My Core Values
May 5, 2022
"I say unto you: one must still have chaos in oneself to be able to give birth to a dancing star."
Nietzsche in Thus Spoke Zarathustra
I have three values for work, informed by my past experiences, that I found applicable to my life more broadly.
We Need A Diverse Group of People To Get Quality Outcomes
Each one of us holds identities around different dimensions of our lives (e.x. race, culture, gender, nationality). When we have a group of people holding combinations of such identites working on the same mission in a respectful environment, we tend to find ways of reaching our end goal to be superior to groups holding a single combination of such identities. I believe the former group works better because they have more knowledge relevant to the problem at hand compared to the latter group. Diverse groups lead to diverse and beneficial ideas.

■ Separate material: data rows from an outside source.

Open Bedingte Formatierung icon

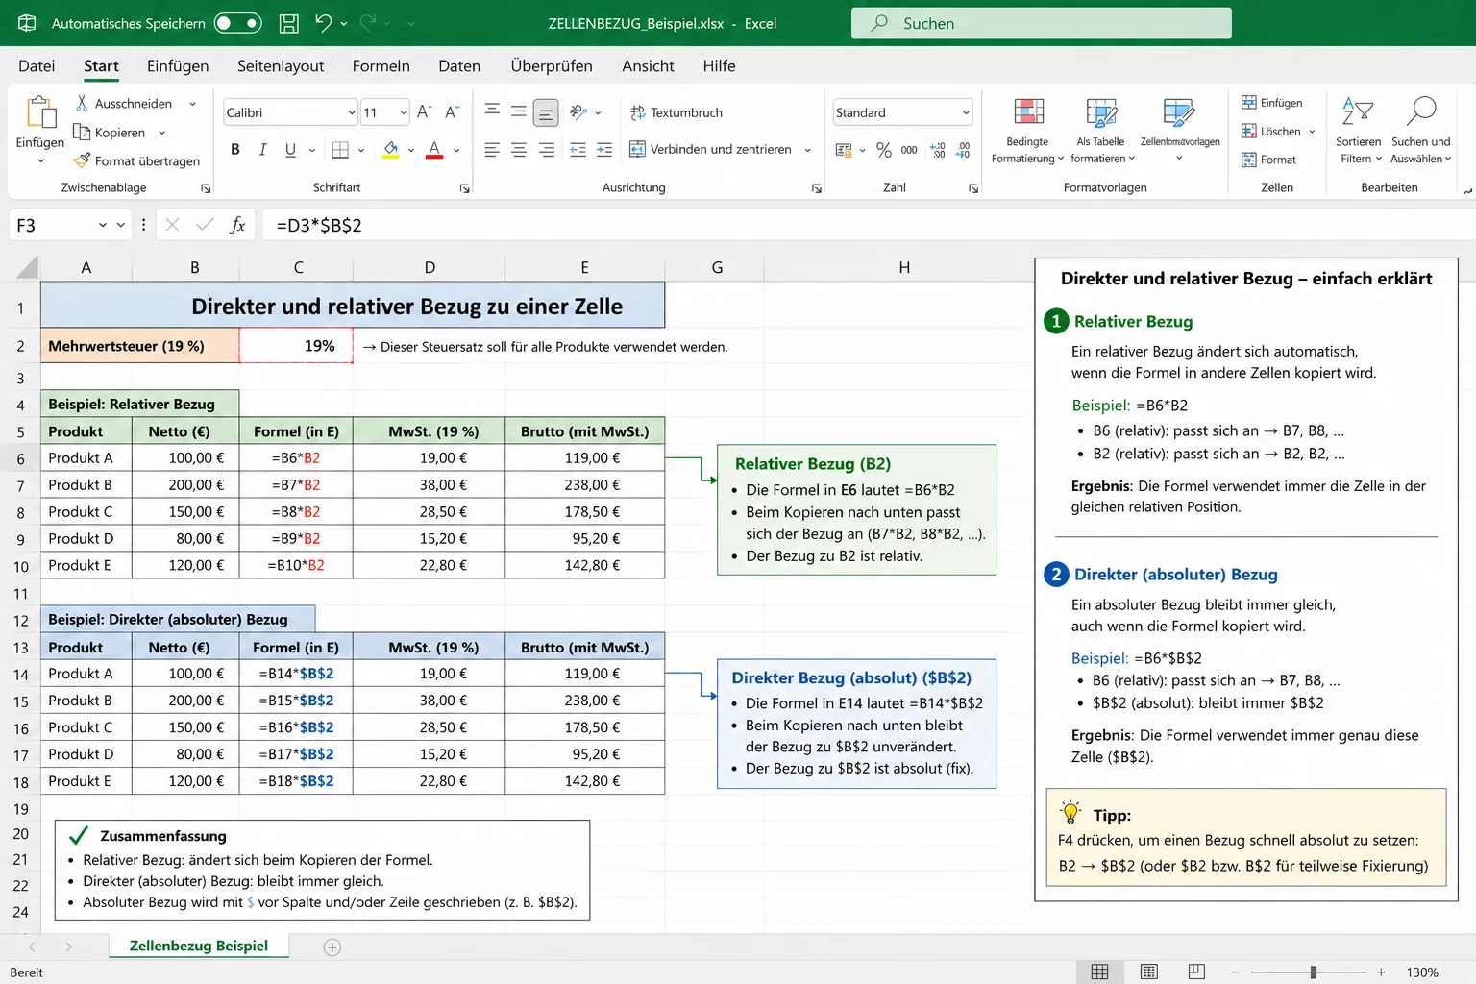coord(1028,113)
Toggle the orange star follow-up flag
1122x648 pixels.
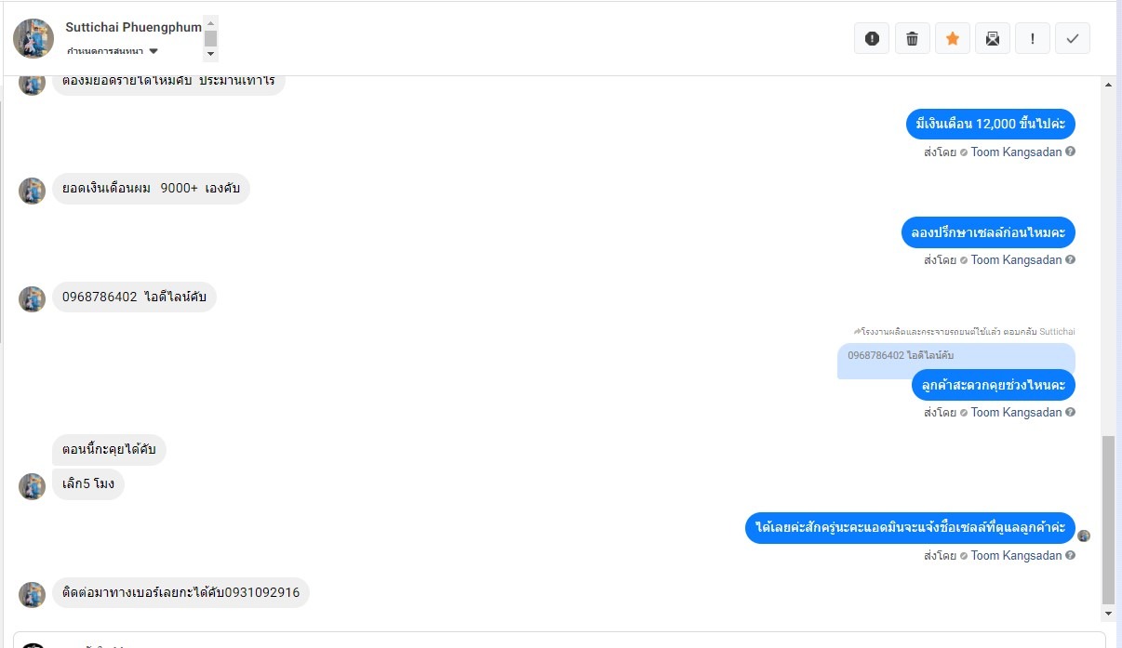952,38
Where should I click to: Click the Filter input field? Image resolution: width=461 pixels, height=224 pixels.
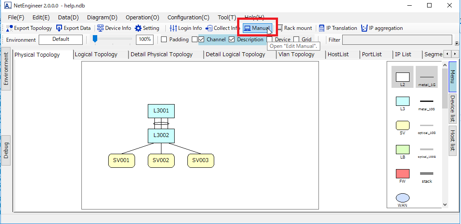[x=397, y=40]
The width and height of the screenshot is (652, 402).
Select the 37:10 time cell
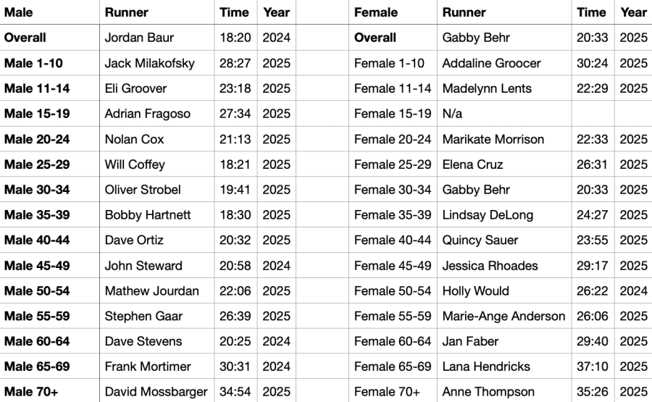(x=591, y=367)
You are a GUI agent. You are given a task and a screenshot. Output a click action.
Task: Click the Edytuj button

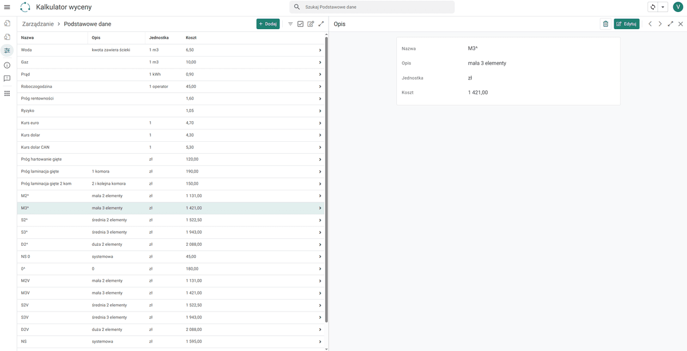click(x=626, y=24)
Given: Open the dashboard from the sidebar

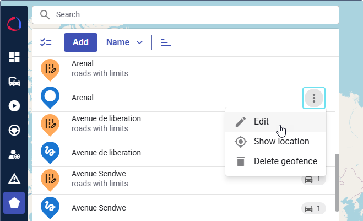Looking at the screenshot, I should tap(14, 57).

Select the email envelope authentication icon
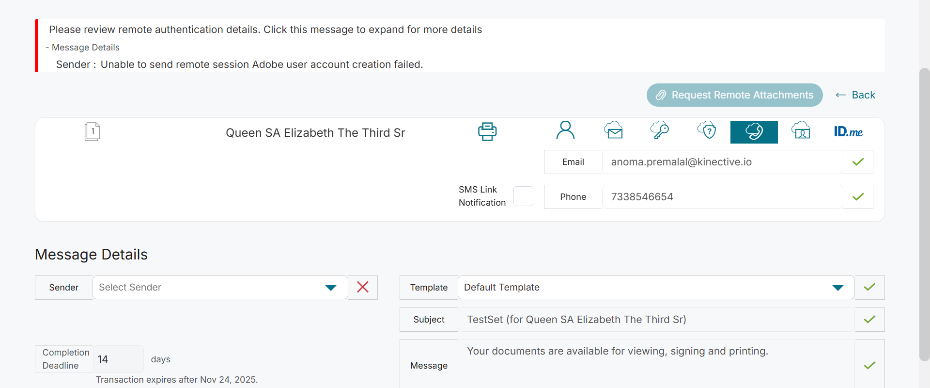tap(613, 130)
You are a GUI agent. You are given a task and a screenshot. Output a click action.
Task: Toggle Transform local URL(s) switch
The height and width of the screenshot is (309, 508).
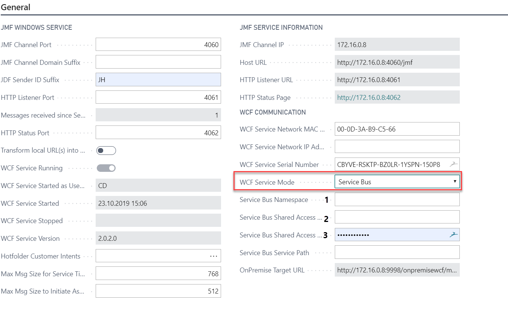click(106, 151)
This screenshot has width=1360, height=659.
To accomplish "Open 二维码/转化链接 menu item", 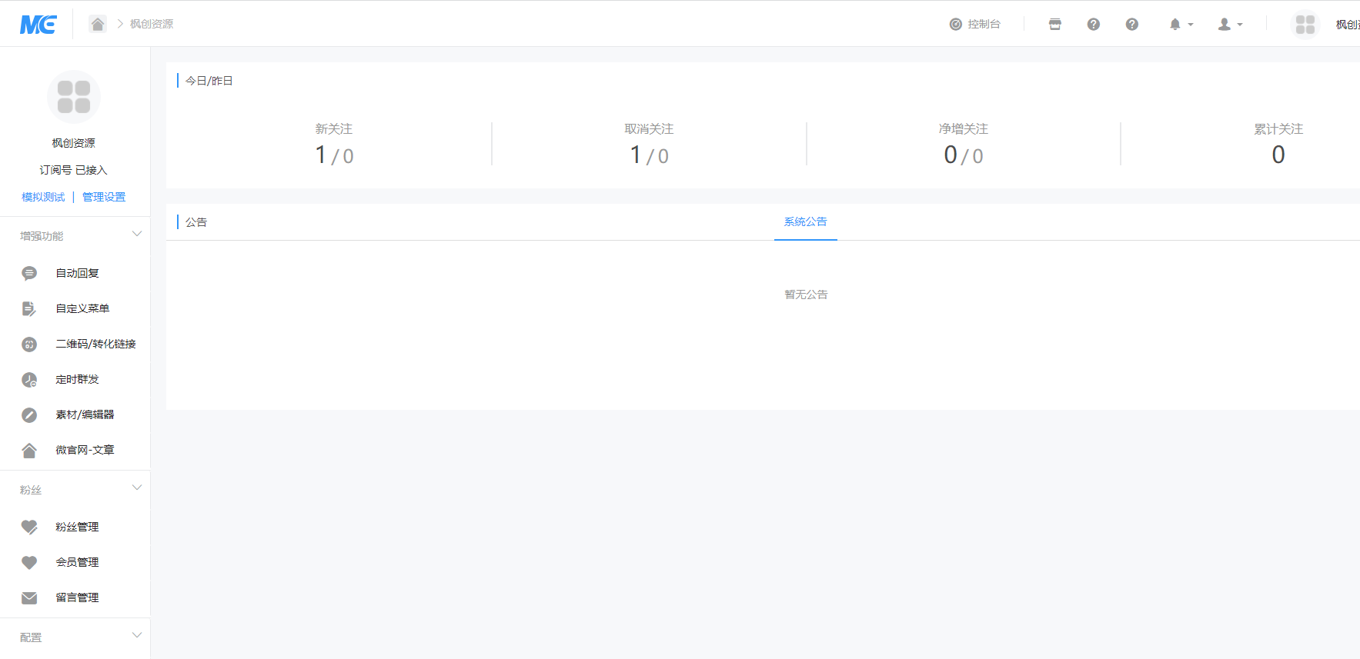I will (x=95, y=344).
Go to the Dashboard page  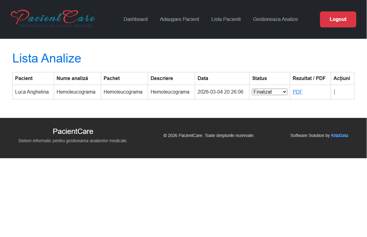135,19
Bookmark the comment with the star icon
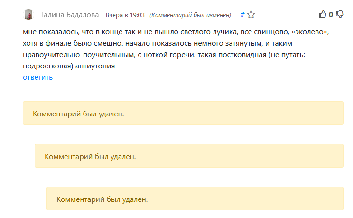Screen dimensions: 353x218 251,15
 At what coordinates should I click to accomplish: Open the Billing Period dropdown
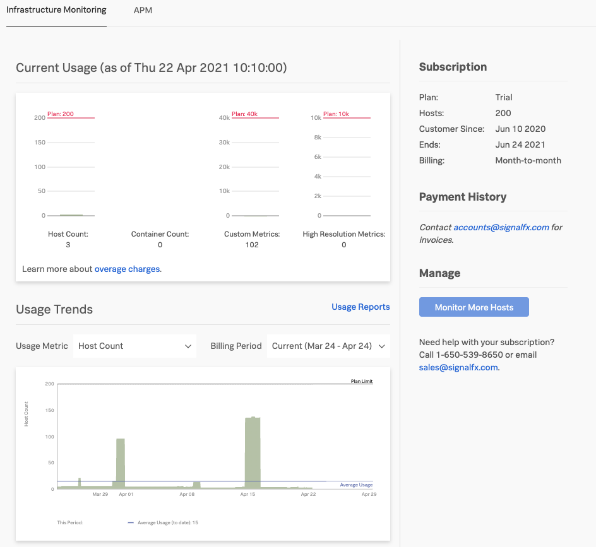pyautogui.click(x=328, y=346)
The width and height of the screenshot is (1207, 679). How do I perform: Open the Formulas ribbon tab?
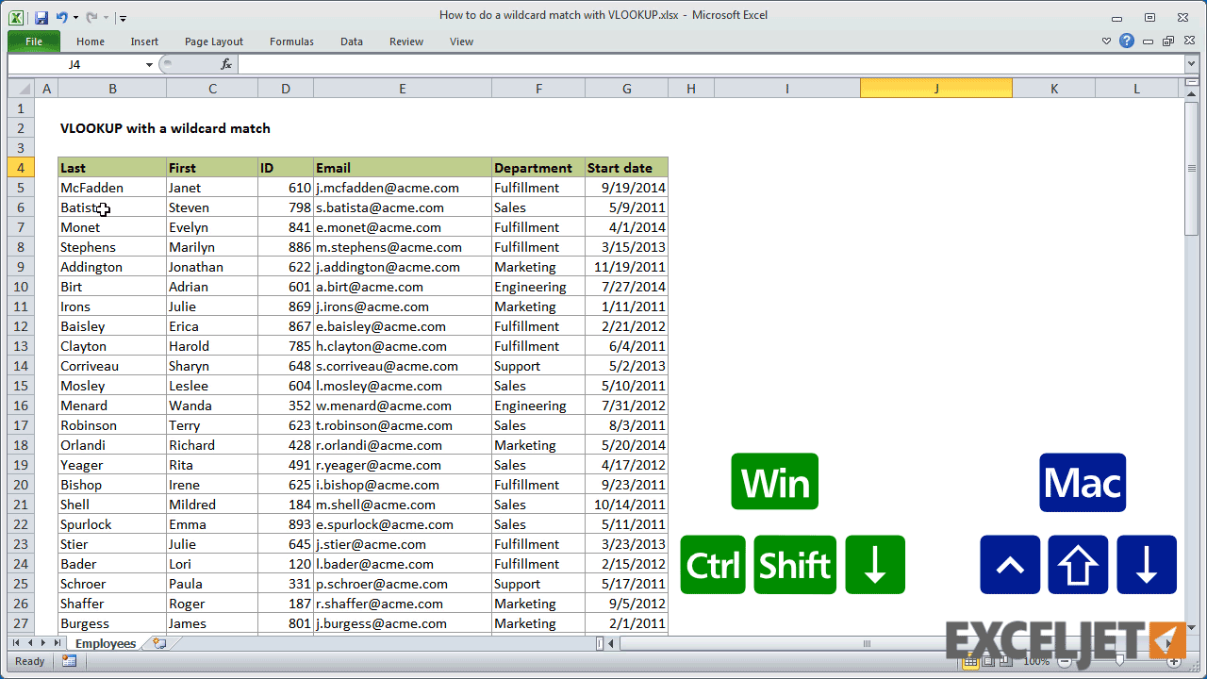(291, 41)
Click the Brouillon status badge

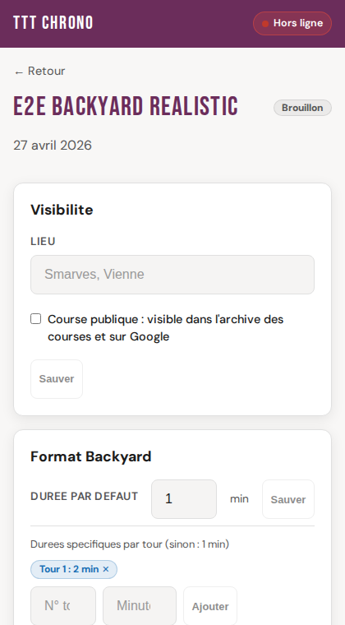302,108
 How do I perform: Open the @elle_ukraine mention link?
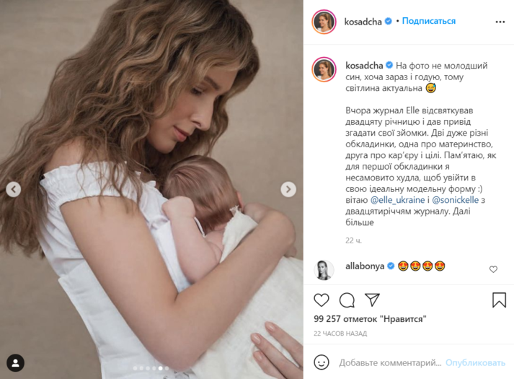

There are two ways diversity leads to better products. The first is that diversity helps in identifying potential applications. A problem linked to your unique identity may not be as obvious to other people. But this knowledge allows you to raise this problem to your organization and poentially be an opportunity to be solved. The second is that diversity helps in identifying potential problems of current approaches. If someone is familiar with the situation on which a product will be applied, bonus points if they will be directly impacted by it, then they can identify pitfalls to be avoided and issues the product will face.
Technical Solutions Are Necessary But Insufficient
Technology transforms the economic, social, and cultural way of life for many people. For any project I do, I believe I am, and can only be, one part of the solution. I need to cooperate with people from different backgrounds and expertise. Therefore, since I develop technology, my work is inherently interdisciplinary (requiring different fields to work with each other) and transdisciplinary (affecting different fields and beyond what is originally intended).
From pitching ideas, developing products, and communicating ideas to different audiences, I had, and will have, to take many different roles and wear many different hats. I am, and need to remain, skilled in my technical domain while being curious and knowledgeable about non-technical domains in order to know what and how my contribution fits to a bigger process.
There Is Usually An Alternative Way Possible
Every solution has its cons. Applying technology in the real world is not objective and straightforward as solving a formalized mathematical problem. We need to continually reevaluate our efforts if they are actually reaching our goals. On the other hand, solutions are invented with particular goals in mind, and these goals can become obsolete, even problematic. For example, making a model copy your company’s hiring patterns seems to be a neutral goal until you discover that it is biased against women, like Amazon’s recruiment tool. Both solutions and goals can be changed, and one needs to think critically to know when it must be done.